Collected data entries
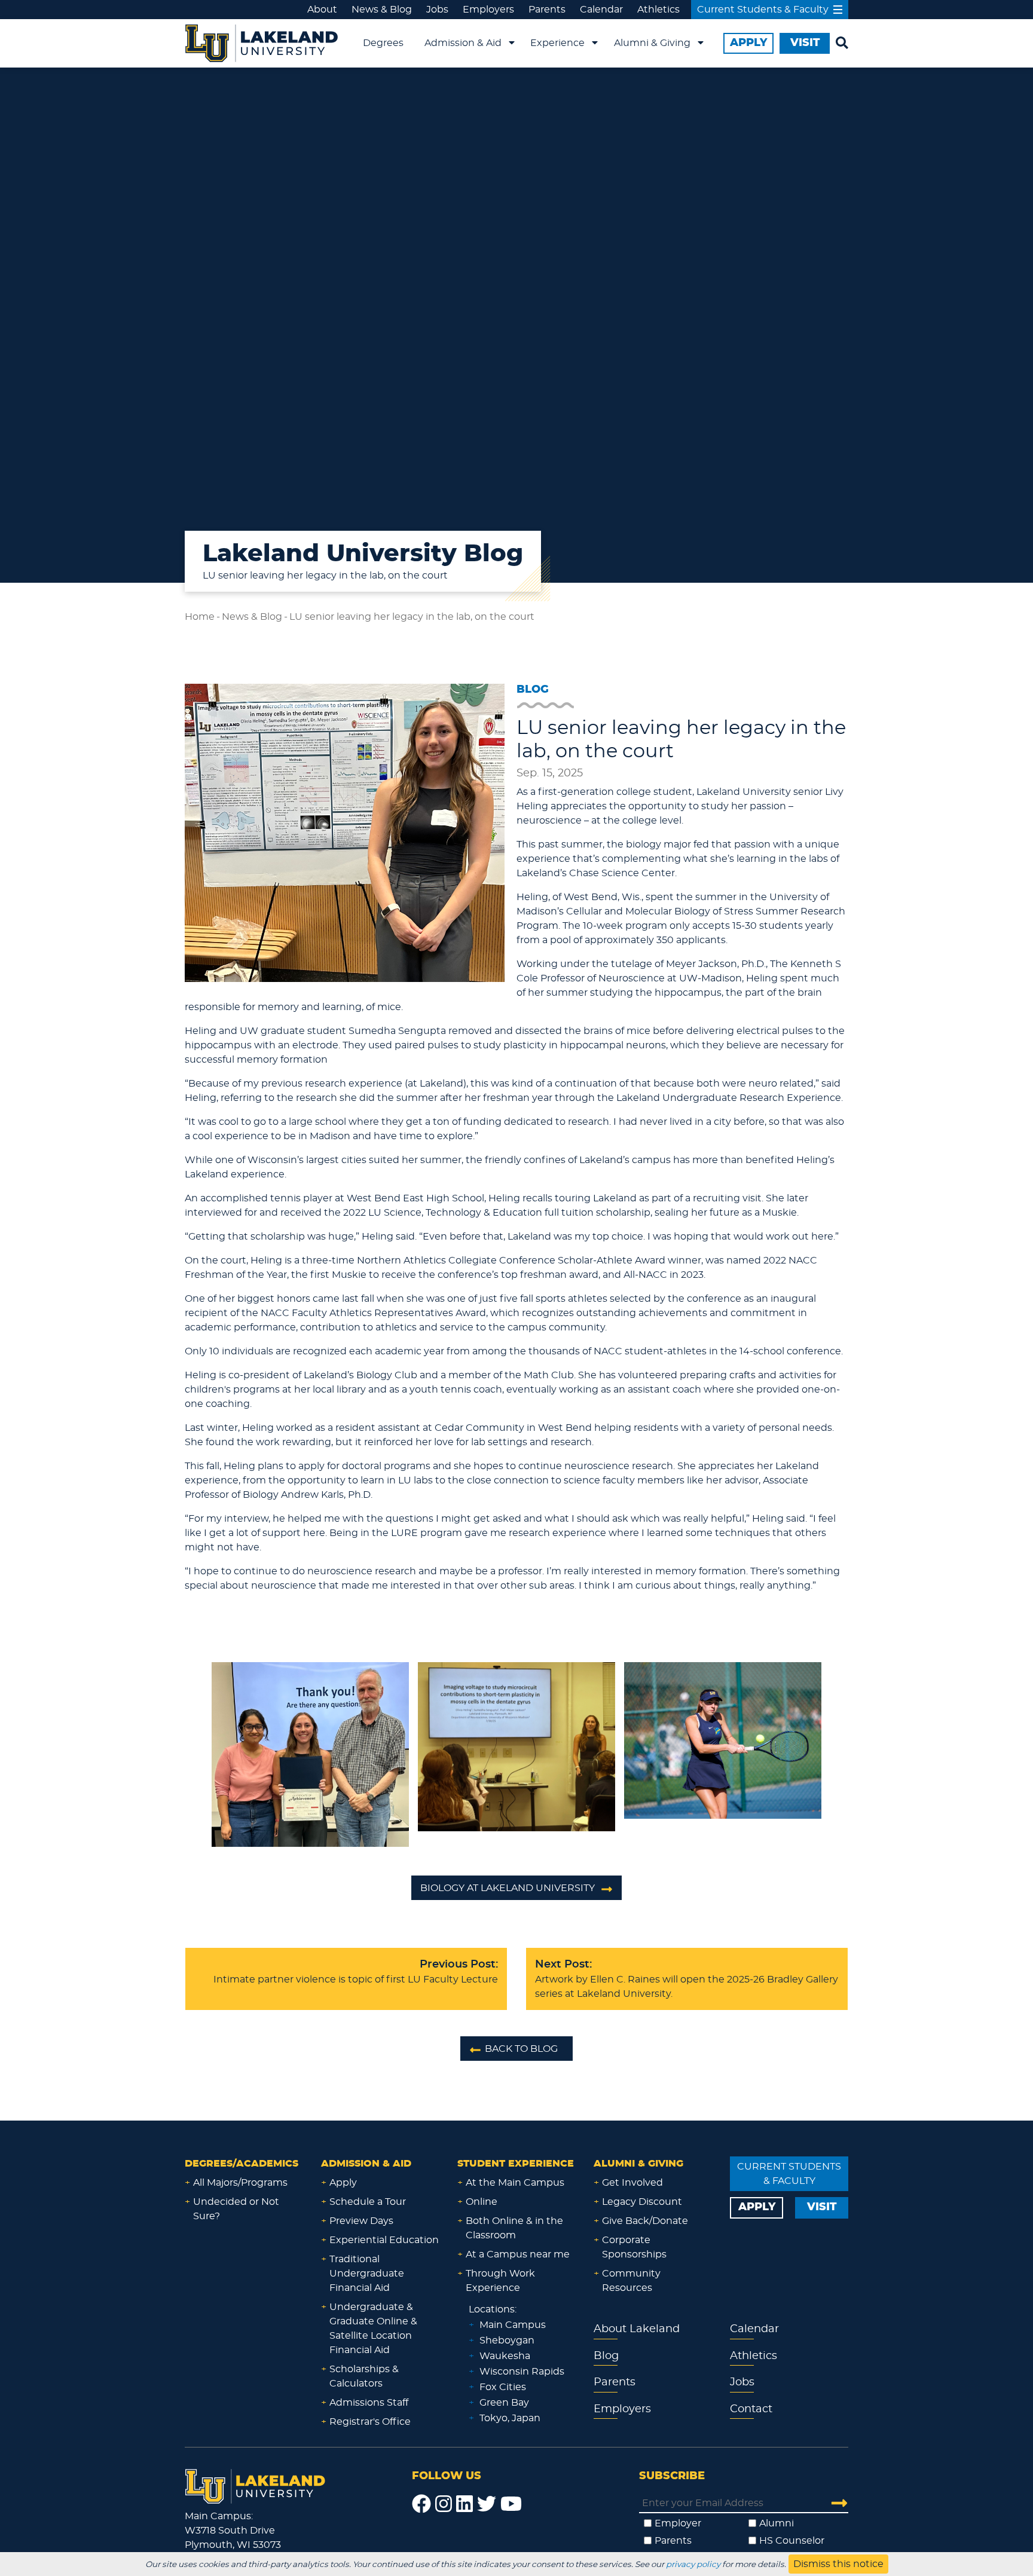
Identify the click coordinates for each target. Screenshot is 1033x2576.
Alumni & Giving (652, 43)
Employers (488, 9)
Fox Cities (502, 2387)
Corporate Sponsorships (634, 2247)
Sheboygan (506, 2340)
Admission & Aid (463, 43)
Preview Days (361, 2221)
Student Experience (515, 2163)
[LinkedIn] (464, 2504)
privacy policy (693, 2564)
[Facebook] (421, 2504)
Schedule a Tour (367, 2202)
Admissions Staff (368, 2402)
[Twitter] (486, 2504)
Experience (557, 43)
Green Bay (504, 2402)
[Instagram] (443, 2504)
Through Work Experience (500, 2281)
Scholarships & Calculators (364, 2376)
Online (481, 2202)
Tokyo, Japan (509, 2418)
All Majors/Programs (240, 2183)
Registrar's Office (370, 2422)
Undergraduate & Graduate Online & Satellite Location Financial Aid (373, 2328)
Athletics (658, 9)
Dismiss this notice (838, 2564)
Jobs (437, 9)
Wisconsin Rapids (521, 2371)
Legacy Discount (642, 2202)
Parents (547, 9)
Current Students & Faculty (763, 9)
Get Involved (632, 2183)
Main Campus (512, 2325)
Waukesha (504, 2356)
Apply (343, 2183)
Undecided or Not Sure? (236, 2209)
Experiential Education (384, 2240)
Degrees (383, 43)
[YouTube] (511, 2504)
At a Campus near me (518, 2254)
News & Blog (382, 9)
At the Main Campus (515, 2183)
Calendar (601, 9)
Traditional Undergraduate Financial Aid (366, 2273)
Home (200, 617)
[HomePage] (255, 2484)
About (322, 9)
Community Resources (631, 2281)
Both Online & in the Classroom (514, 2228)
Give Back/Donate (645, 2221)
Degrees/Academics (241, 2163)
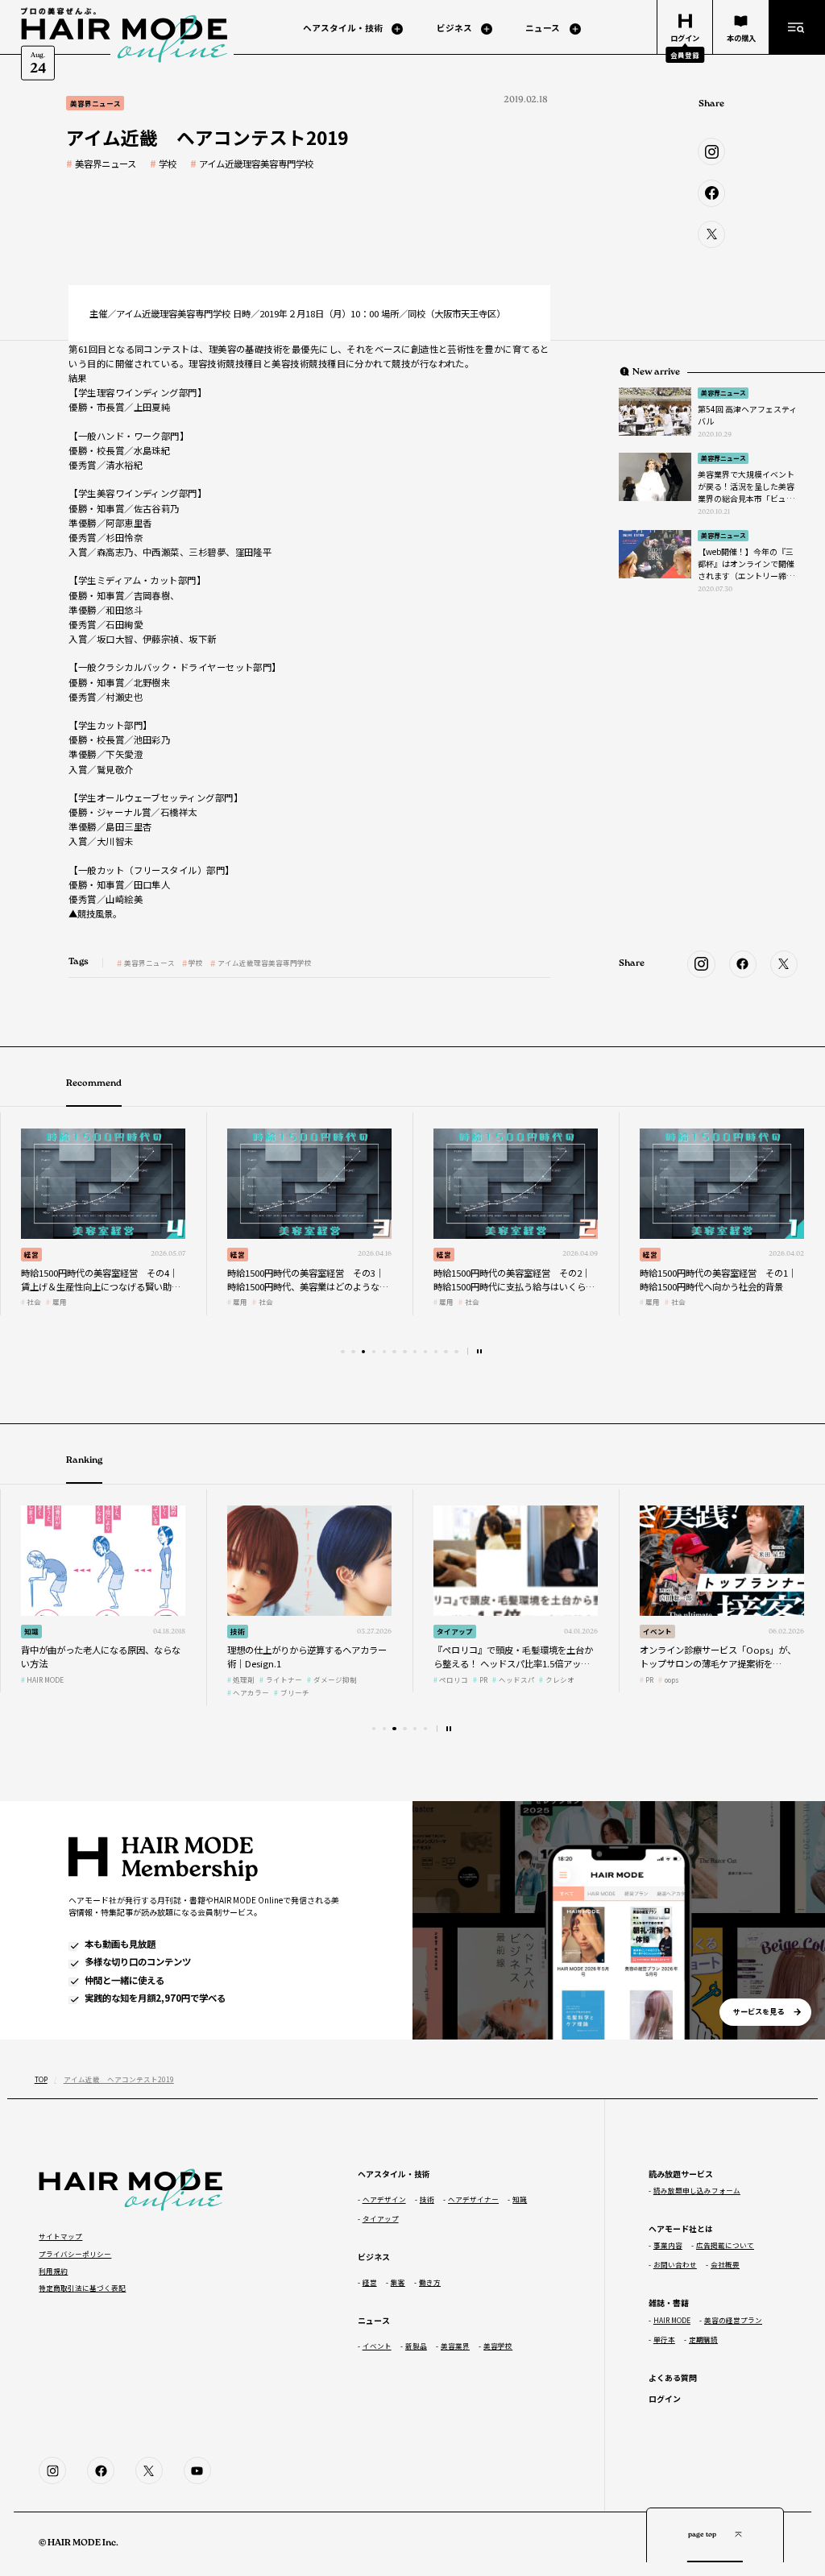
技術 (237, 1631)
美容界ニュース (105, 164)
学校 (167, 164)
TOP (41, 2079)
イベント (657, 1631)
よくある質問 (673, 2377)
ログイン (665, 2398)
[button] (342, 1351)
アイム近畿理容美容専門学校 (256, 164)
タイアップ (455, 1631)
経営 (31, 1254)
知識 (31, 1631)
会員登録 (684, 55)
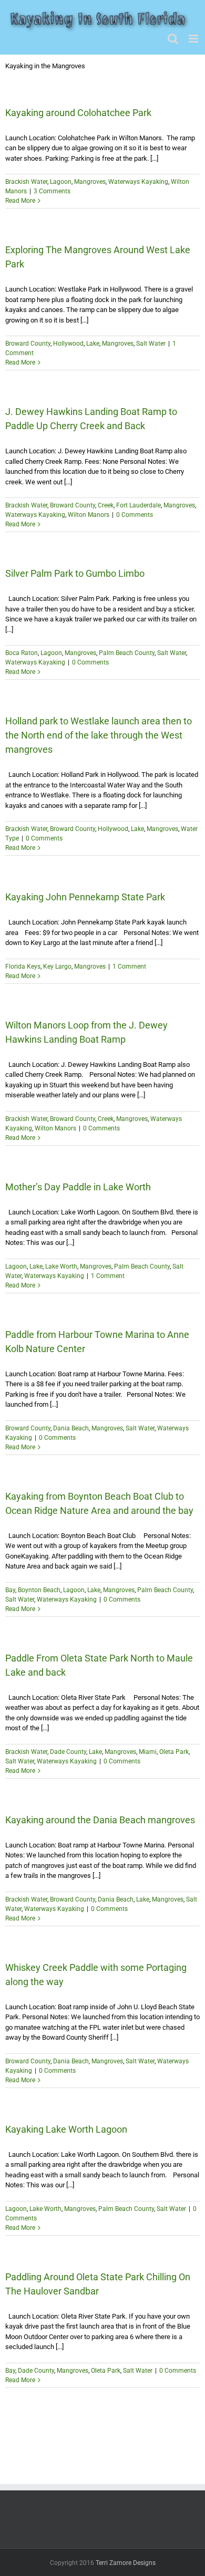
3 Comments (52, 191)
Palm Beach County (127, 653)
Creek (106, 505)
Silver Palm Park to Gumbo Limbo (75, 573)
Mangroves (90, 181)
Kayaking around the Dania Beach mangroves (100, 1819)
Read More (20, 200)
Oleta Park (174, 1752)
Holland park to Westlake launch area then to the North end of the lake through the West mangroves (98, 735)
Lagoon (60, 181)
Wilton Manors (88, 514)
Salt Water (151, 343)
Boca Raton (21, 653)
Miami (148, 1752)
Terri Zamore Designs (126, 2563)
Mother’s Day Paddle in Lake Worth (78, 1186)
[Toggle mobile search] (173, 38)
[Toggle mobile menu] (194, 38)
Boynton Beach (39, 1590)
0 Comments (134, 514)
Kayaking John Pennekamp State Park (85, 896)
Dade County (68, 1752)
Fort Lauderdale (138, 505)
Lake (92, 343)
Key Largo (57, 966)
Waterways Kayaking (138, 181)
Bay (10, 1590)
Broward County (27, 343)
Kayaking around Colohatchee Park (78, 112)
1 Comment (129, 966)
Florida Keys (22, 966)
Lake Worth (61, 1266)
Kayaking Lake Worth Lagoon (66, 2129)
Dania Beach (71, 1428)
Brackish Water (26, 181)
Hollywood (68, 343)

REQUIREMENT → An exact restatement of the entries above is needed; no picture may appear in it.

TASK RESPONSE →
Identify the click coordinates for each target. Screenshot is 1033x2576.
Alumni & Giving (652, 43)
Employers (488, 9)
Fox Cities (502, 2387)
Corporate Sponsorships (634, 2247)
Sheboygan (506, 2340)
Admission & Aid (463, 43)
Preview Days (361, 2221)
Student Experience (515, 2163)
[LinkedIn] (464, 2504)
privacy policy (693, 2564)
[Facebook] (421, 2504)
Schedule a Tour (367, 2202)
Admissions Staff (368, 2402)
[Twitter] (486, 2504)
Experience (557, 43)
Green Bay (504, 2402)
[Instagram] (443, 2504)
Through Work Experience (500, 2281)
Scholarships & Calculators (364, 2376)
Online (481, 2202)
Tokyo, Japan (509, 2418)
All Majors/Programs (240, 2183)
Registrar's Office (370, 2422)
Undergraduate & Graduate Online & Satellite Location Financial Aid (373, 2328)
Athletics (658, 9)
Dismiss this notice (838, 2564)
Jobs (437, 9)
Wisconsin Rapids (521, 2371)
Legacy Discount (642, 2202)
Parents (547, 9)
Current Students & Faculty (763, 9)
Get Involved (632, 2183)
Main Campus (512, 2325)
Waukesha (504, 2356)
Apply (343, 2183)
Undecided or Not Sure? (236, 2209)
Experiential Education (384, 2240)
Degrees (383, 43)
[YouTube] (511, 2504)
At a Campus near me (518, 2254)
News & Blog (382, 9)
At the Main Campus (515, 2183)
Calendar (601, 9)
Traditional Undergraduate Financial Aid (366, 2273)
Home (200, 617)
[HomePage] (255, 2484)
About (322, 9)
Community Resources (631, 2281)
Both Online & in the Classroom (514, 2228)
Give Back/Donate (645, 2221)
Degrees/Academics (241, 2163)
技術 (237, 1631)
美容界ニュース (105, 164)
学校 (167, 164)
TOP (41, 2079)
イベント (657, 1631)
よくある質問 (673, 2377)
ログイン (665, 2398)
[button] (342, 1351)
アイム近畿理容美容専門学校 (256, 164)
タイアップ (455, 1631)
経営 (31, 1254)
知識 (31, 1631)
会員登録 (684, 55)
3 Comments (52, 191)
Palm Beach County (127, 653)
Creek (106, 505)
Silver Palm Park to Gumbo Limbo (75, 573)
Mangroves (90, 181)
Kayaking around the Dania Beach mangroves (100, 1819)
Read More (20, 200)
Oleta Park (174, 1752)
Holland park to Westlake launch area then to the North end of the lake through the West mangroves (98, 735)
Lagoon (60, 181)
Wilton Manors (88, 514)
Salt Water (151, 343)
Boca Raton (21, 653)
Miami (148, 1752)
Terri Zamore Designs (126, 2563)
Mother’s Day Paddle in Lake Worth (78, 1186)
[Toggle mobile search] (173, 38)
[Toggle mobile menu] (194, 38)
Boynton Beach (39, 1590)
0 Comments (134, 514)
Kayaking John Pennekamp State Park (85, 896)
Dade County (68, 1752)
Fort Lauderdale (138, 505)
Lake (92, 343)
Key Largo (57, 966)
Waterways Kayaking (138, 181)
Bay (10, 1590)
Broward County (27, 343)
Kayaking around Colohatchee Park (78, 112)
1 Comment (129, 966)
Florida Keys (22, 966)
Lake Worth (61, 1266)
Kayaking Lake Worth Lagoon (66, 2129)
Dania Beach (71, 1428)
Brackish Water (26, 181)
Hollywood (68, 343)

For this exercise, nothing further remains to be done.